Mustafa Kemal, bu coğrafyası küçülmüş ama etnisitesi oldukça zengin imparatorluk bakiyesini yeni Türkiye Cumhuriyeti’nin “halk”ı olarak bir araya getirme başarısını gösterirken; bunu bir türlü hazmedemeyen ve gözleri hala bu topraklarda olanlar ise bu etnisite farklılıklarını kullanarak kendi hesaplarına uyacak bir şeyler yapma gayretinden bir türlü vazgeçememişlerdir.

*
Seçim bölgesi daraldıkça insanların siyasete ilgisinin arttığı, yönetime daha fazla ilgi gösterdiği görüşüne biz de katılırız ama; genelde Ortadoğu diye anılan bu bölgede bir büyük patron etnisiteleri kullanarak devletleri adım adım şekillendirme projeleri uygularken bizlerin siyasi bir saflıkla “evet kuvvetli bir merkezi yönetim” yerine “eyalet” ya da “vilayet” bazında bazı yönetimler kurup onların “bu kurtlar sofrasında” büyük ölçüde kendi kendilerini yönetmesine, yani uygulamada merkezi hükümetin bunları biraz daha “boşlamasına” evet demek çok da akıllıca olmasa gerektir.
Hele bu ülkede kaşınan bir etnisite varken; o etnisite bölgenin durumu çok da sağlam görünmeyen diğer üç ülkesine de dağılmış ve oralarda da aynı nedenlerle “kaşınırken”; hatta zaman zaman “işte gelecekteki haritalarınız” diye ap-açık hedefler gösterilirken.

*

Siyaset, bir “zamanlama sanatı”dır diye de tanımlanır.
Bununla şu anlatılmak istenir:
Bazı şeylerin doğru olması yetmez: onun doğru olup olmadığı –aynen doğru söylemekle birlikte işe alınmayan muhasebeci esprisinde olduğu gibi- doğrular da ancak “doğru zamanlarda” teslim edilmelidir.

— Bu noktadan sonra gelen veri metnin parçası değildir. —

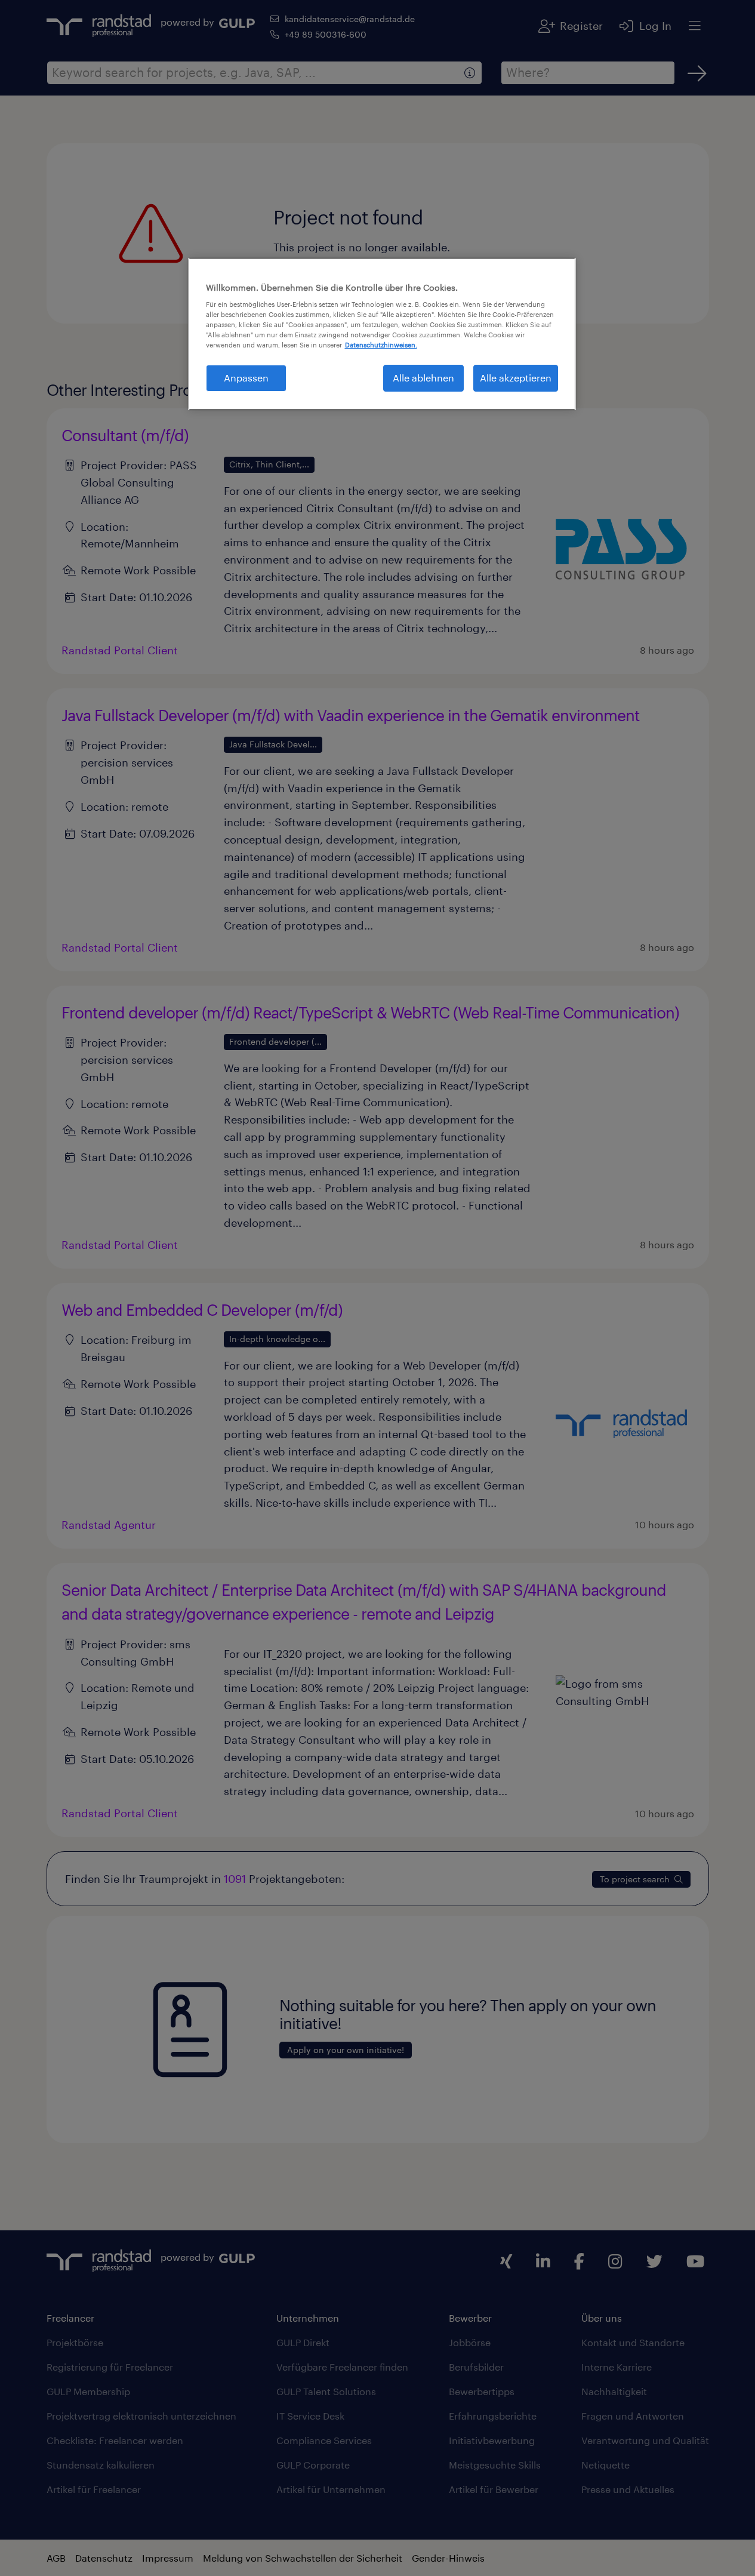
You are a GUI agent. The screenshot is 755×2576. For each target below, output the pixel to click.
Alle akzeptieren (515, 377)
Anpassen (246, 377)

Dolayısıyla; yerel yönetimlerin güçlendirilmesi düşüncesine “tamam” da; ulusal bütünlüğün sıkıntıda olduğu, etrafında akbabaların dolaştığı bir dönemde bu konuda saflık etmenin “demokrasi”ye hizmet ediyorum diye birilerinin çıkarına hizmet etmek olup olmadığı her aklı başında yurttaş tarafından iyi düşünülmelidir.
Malum; haritada Türkiye’nin yerini bile doğru dürüst gösteremeyen birileri, bu bölgede Türkiye kadar da bilemedikleri çevre ülkelerin insanlarına “sözüm ona” ilgi duyup kendilerine “demokrasi” getirmek bahanesiyle geçtiğimiz günlerde az kafa-göz yarmamışlardır.
-“Yok canım, o kadar da korkacak bir şey yok” diyenler mi var?
Onlara, bir elindeki telefonla bizim memleketle demokrasi muhabbeti yaparken diğer elinde beyzbol sopası sallayarak resim çektiren “baş demokrat” patronu hatırlatıp kendilerine demokrasi getirilmiş komşuların şimdiki “demokrasi sonrası” hallerini gözden uzak tutmamalarını öneririm.